Studio album by Roy Hargrove
- Released: 2000
- Recorded: October 4–10, 1999
- Studio: Red Barn Studio, Big Sur, CA Capitol Studios, Los Angeles, CA (mixing, December 1–3); The Mastering Lab, Hollywood, CA (mastering, December 14);
- Genre: Jazz;
- Length: 68:34
- Label: Verve 314 543 540-2
- Producer: Roy Hargrove; Larry Clothier; Tommy LiPuma; Jason Olaine;

Roy Hargrove chronology
| Habana (1997) | Moment to Moment (2000) | Directions in Music: Live at Massey Hall (2002) |

= Moment to Moment (Roy Hargrove album) =

2000 studio album by Roy Hargrove

Moment to Moment is a studio album by trumpeter Roy Hargrove, his only featuring string orchestra arrangements, recorded on October 4–10, 1999, and released the following year by Verve Records.

Hargrove had a long-held desire to record an album with strings, having been familiar with the string albums of singer Shirley Horn, trumpeter Clifford Brown (Clifford Brown with Strings, 1955), and vibraphonist Milt Jackson; with the right arrangers, Hargrove believed that the album could be beautiful and memorable enough to reach audiences outside of only jazz listeners.

In 2001, Hargrove was selected as a resident artist by the Montreal International Jazz Festival, and on July 7 of the same year, he performed the album with the I Musici de Montréal Chamber Orchestra.

== Reception ==
All About Jazz's Mark Corroto stated: Hargrove has reached a jazz pinnacle, his story has made the cover of jazz magazines and this With Strings record is his parade. [...] A first-class recording and beautiful sound mark Hargrove's sophistication as an artist. He has painted the final scene to a very heartbreaking melancholy film in my mind."

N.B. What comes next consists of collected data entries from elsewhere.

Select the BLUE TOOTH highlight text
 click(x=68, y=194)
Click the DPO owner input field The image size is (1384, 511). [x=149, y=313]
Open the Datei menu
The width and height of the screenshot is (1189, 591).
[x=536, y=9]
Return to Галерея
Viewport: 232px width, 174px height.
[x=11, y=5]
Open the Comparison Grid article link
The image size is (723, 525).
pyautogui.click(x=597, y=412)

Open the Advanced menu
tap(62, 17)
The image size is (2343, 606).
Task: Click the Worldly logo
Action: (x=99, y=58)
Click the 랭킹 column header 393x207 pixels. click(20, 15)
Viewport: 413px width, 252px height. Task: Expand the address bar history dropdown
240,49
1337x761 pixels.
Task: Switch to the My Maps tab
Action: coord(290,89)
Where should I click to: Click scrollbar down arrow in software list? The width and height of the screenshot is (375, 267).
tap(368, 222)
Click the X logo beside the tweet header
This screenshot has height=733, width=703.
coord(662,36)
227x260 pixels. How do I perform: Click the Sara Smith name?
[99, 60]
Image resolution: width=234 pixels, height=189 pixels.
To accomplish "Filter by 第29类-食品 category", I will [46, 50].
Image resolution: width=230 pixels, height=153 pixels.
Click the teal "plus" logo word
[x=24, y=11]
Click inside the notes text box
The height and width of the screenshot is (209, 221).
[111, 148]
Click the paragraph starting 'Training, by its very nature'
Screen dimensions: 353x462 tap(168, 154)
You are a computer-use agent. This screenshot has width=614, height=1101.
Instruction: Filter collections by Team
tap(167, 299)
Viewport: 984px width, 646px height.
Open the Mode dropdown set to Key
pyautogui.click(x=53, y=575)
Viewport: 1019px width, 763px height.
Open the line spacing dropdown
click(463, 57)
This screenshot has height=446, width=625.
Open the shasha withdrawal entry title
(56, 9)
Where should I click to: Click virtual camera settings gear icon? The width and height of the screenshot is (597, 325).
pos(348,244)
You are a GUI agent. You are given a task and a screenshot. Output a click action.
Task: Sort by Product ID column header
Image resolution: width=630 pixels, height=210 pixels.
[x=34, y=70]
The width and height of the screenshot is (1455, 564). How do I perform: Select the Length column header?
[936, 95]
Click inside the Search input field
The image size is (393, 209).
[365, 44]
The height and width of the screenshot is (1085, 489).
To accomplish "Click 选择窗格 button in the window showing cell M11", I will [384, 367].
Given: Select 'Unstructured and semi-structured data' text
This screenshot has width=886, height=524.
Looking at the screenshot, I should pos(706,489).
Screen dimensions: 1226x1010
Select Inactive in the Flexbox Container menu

Richard S. Ginell of AllMusic wrote: "The leadoff track 'You Go to My Head' is gorgeous; Hargrove plays soulfully and inwardly, and pianist Larry Willis's arrangement is emotionally satisfying without being cloying. However, the disc continues on and on in this fashion, one tune seeming to blend into another, one arrangement sounding like the next... Hargrove tries his own hand at string arranging on his composition 'Natural Wonders'; the results are noticeably less sophisticated and not as richly-harmonized as the others on the disc. [...] Hargrove's undoubted sincerity and musicality go only a limited distance over the 68-minute span of the CD before simply repeating themselves out."

The album received mixed reviews from The Austin Chronicle author Jay Trachtenberg, who wrote: "Hargrove, heard on both trumpet and the round-toned flugelhorn, is controlled and downright elegant; Moment to Moment provides a gorgeous soundtrack for a romantic candlelight dinner. This is all well and good, but repeated listens to the album leave one with a sense of it being little more than dispassionate, audio wallpaper."

A brief by BBC Radio 3 declared that the album proves Hargrove "is the first rank of jazz ballad players".

Doug Ramsey, writing for JazzTimes, noted of the album: "His variations maintain the mood and intent of the originals, brilliantly so on 'How Insensitive' and 'I Fall in Love Too Easily.' [...] Hargrove arranged 'Natural Wonders,' which holds its own in the company of classics".

Tim Perlich of Toronto's Now newspaper described the album as "a lushly orchestrated set of romantic ballads".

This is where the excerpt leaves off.